• [What the task requires]: Please give back only the lines below from the one containing "Task: Jump to Select audience step" to the one containing "Screen dimensions: 814x605", each repeated word for word, both ends included.

• [Supplied entries]:
################

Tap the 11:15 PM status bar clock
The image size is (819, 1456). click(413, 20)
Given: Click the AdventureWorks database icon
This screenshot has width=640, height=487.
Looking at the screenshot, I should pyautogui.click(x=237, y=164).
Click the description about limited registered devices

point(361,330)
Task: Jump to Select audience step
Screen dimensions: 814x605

################

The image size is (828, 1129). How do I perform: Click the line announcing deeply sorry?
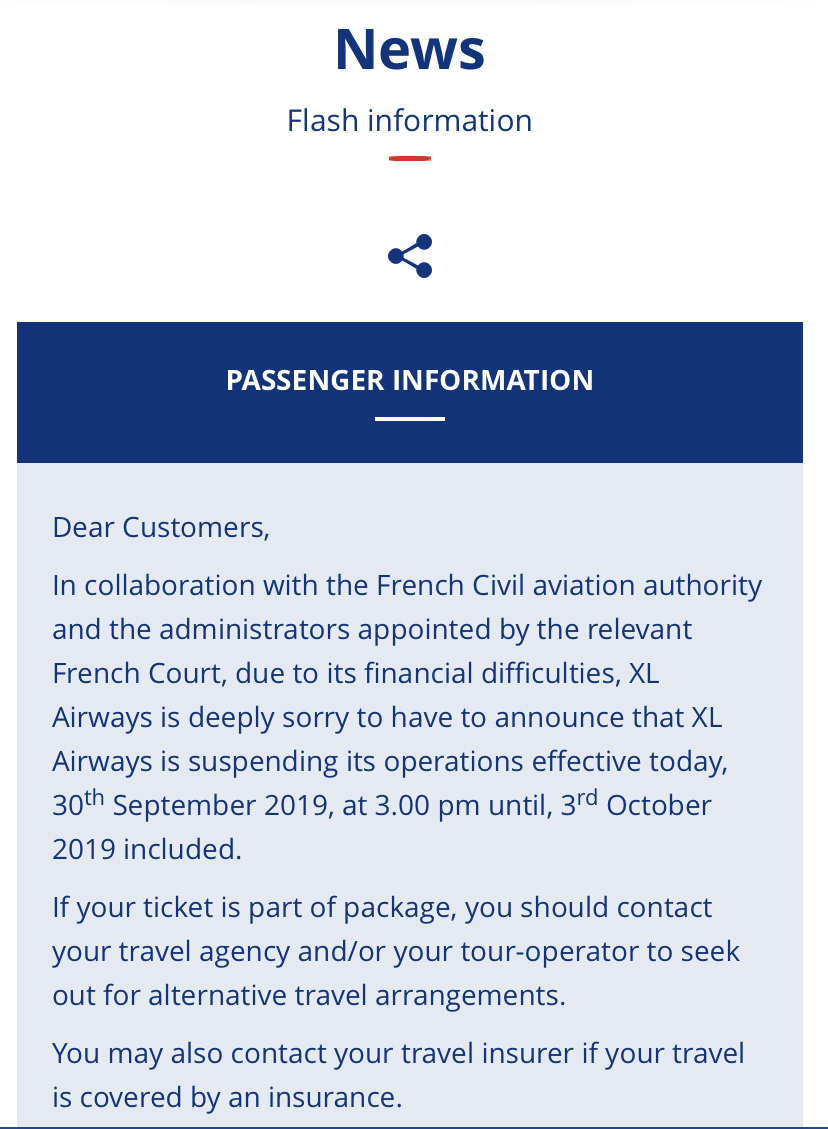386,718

################

• [Solution to the exercise]:
Task: Jump to Select audience step
Screen dimensions: 814x605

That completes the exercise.